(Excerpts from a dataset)
*** Block opens ***

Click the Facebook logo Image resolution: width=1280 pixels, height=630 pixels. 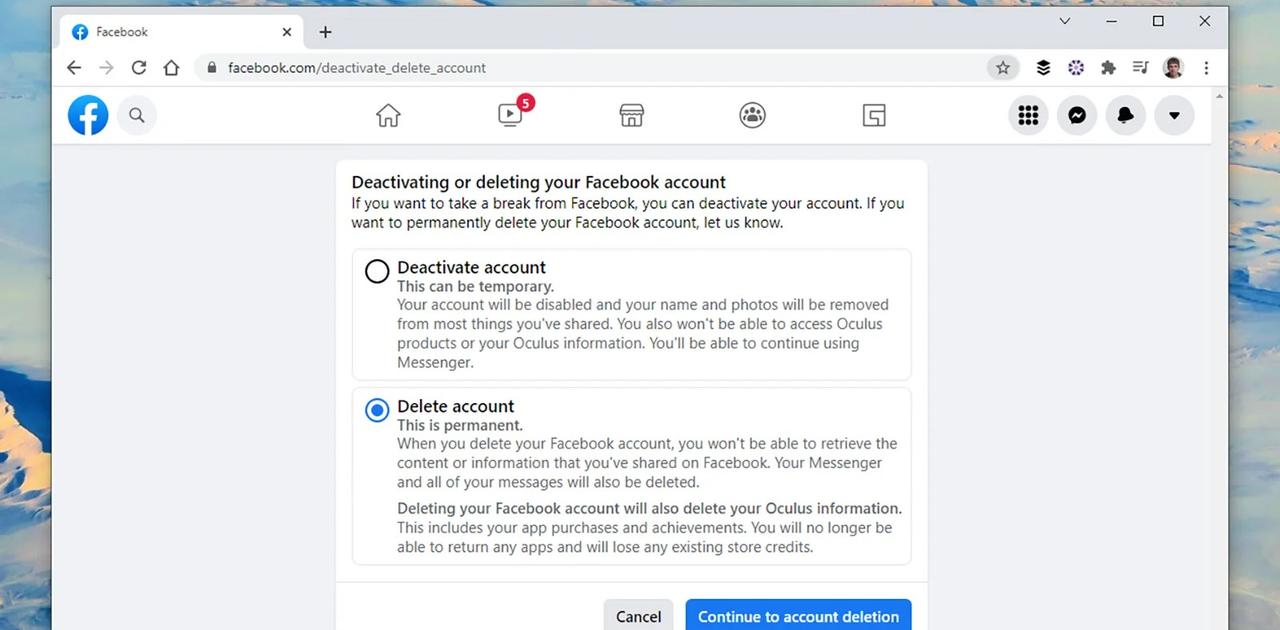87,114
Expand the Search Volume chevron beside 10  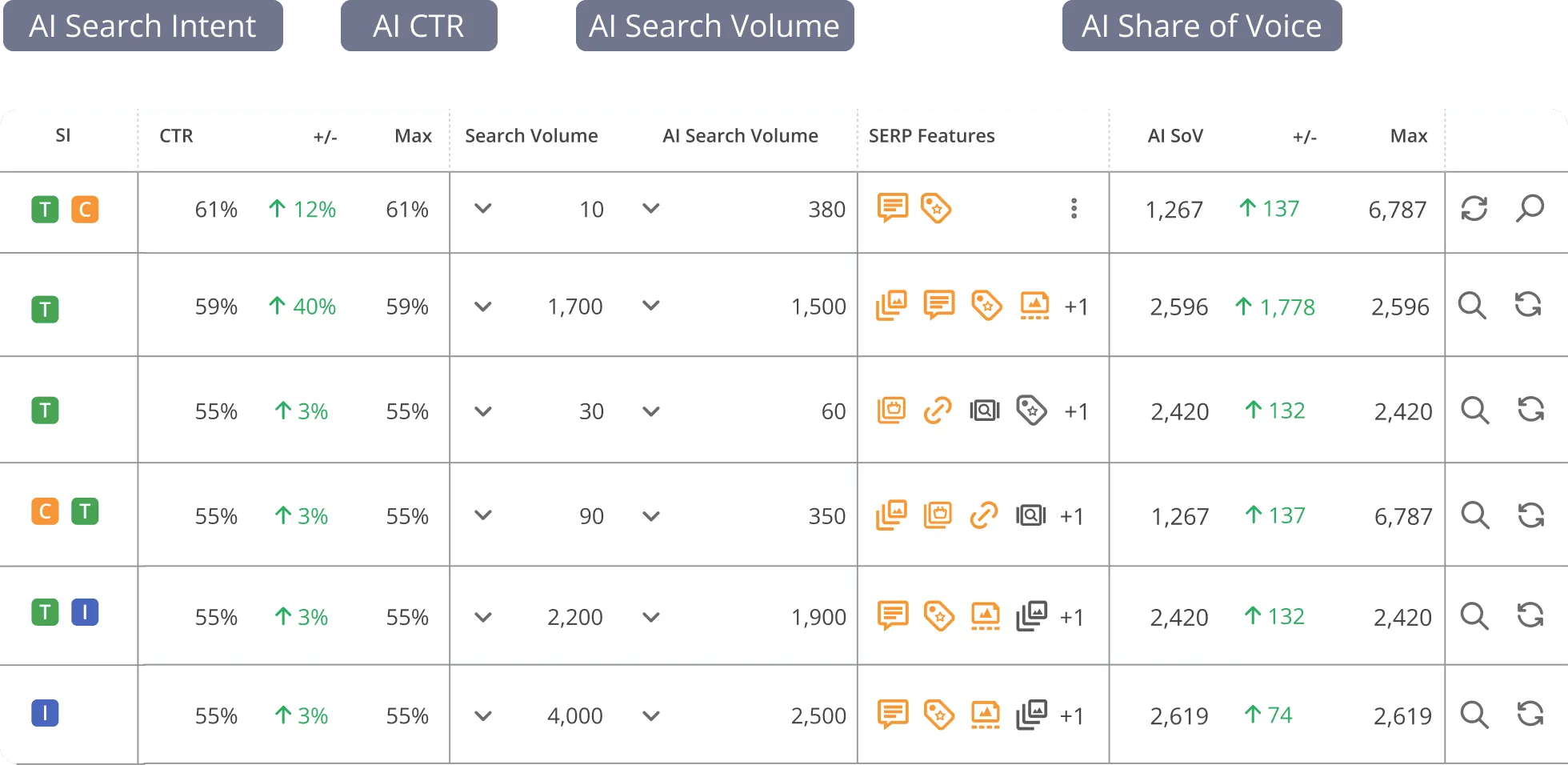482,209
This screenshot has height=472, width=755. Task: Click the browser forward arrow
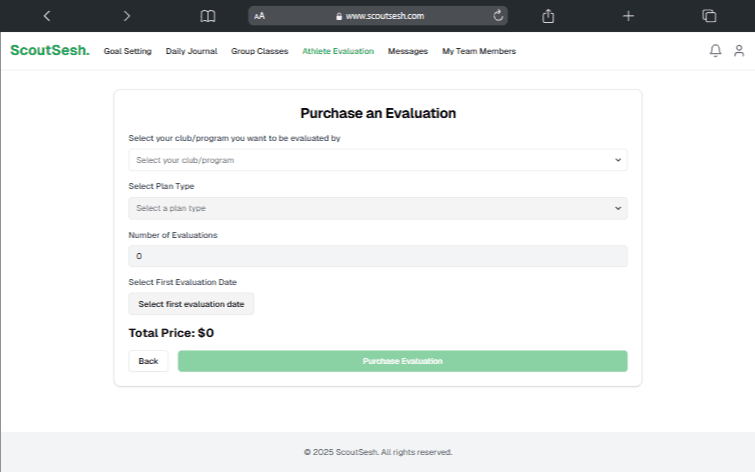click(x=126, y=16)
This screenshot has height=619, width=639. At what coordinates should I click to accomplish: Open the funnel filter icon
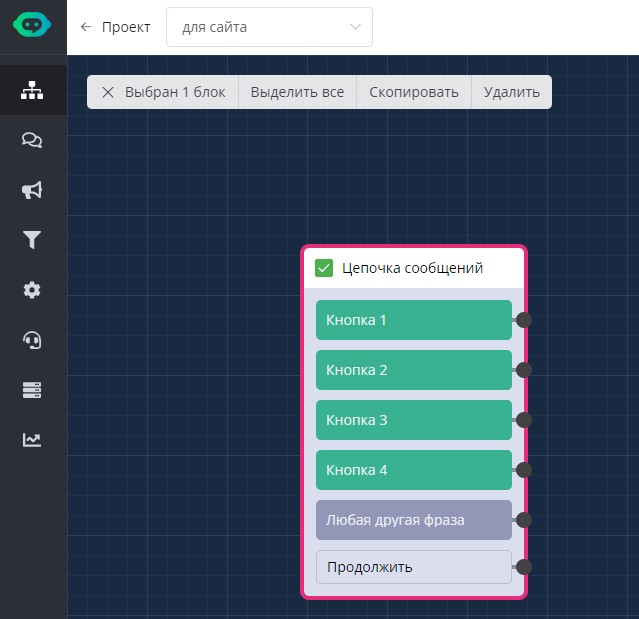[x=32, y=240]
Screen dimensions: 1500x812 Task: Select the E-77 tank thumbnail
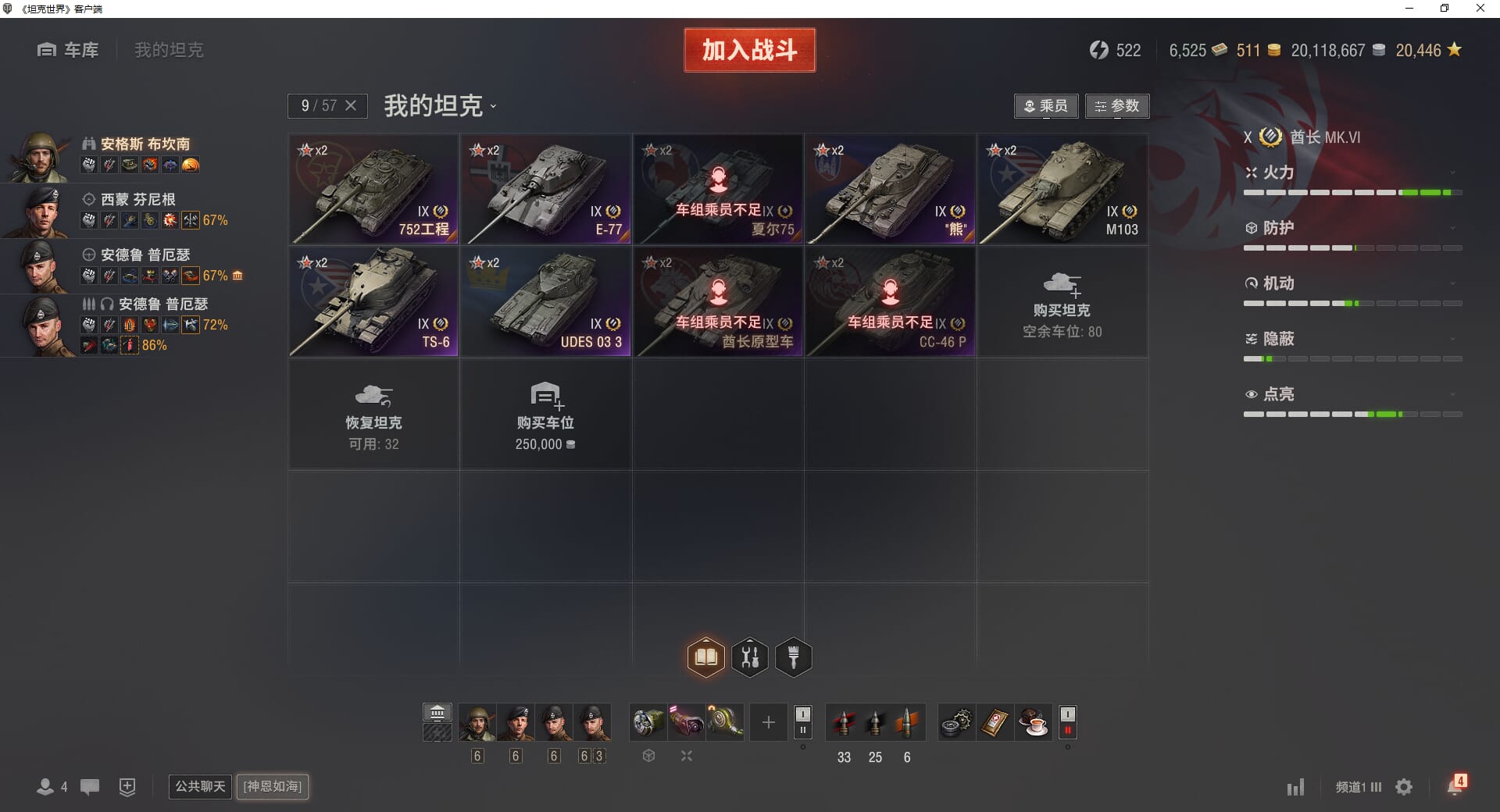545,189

*** Block closes ***

=== What is required ===
Retype only the lines above from the one with "Screen dimensions: 1500x812" through the last, both ends included, keeping every picture out of the copy.

=== Result below ===
Screen dimensions: 1500x812 Task: Select the E-77 tank thumbnail
545,189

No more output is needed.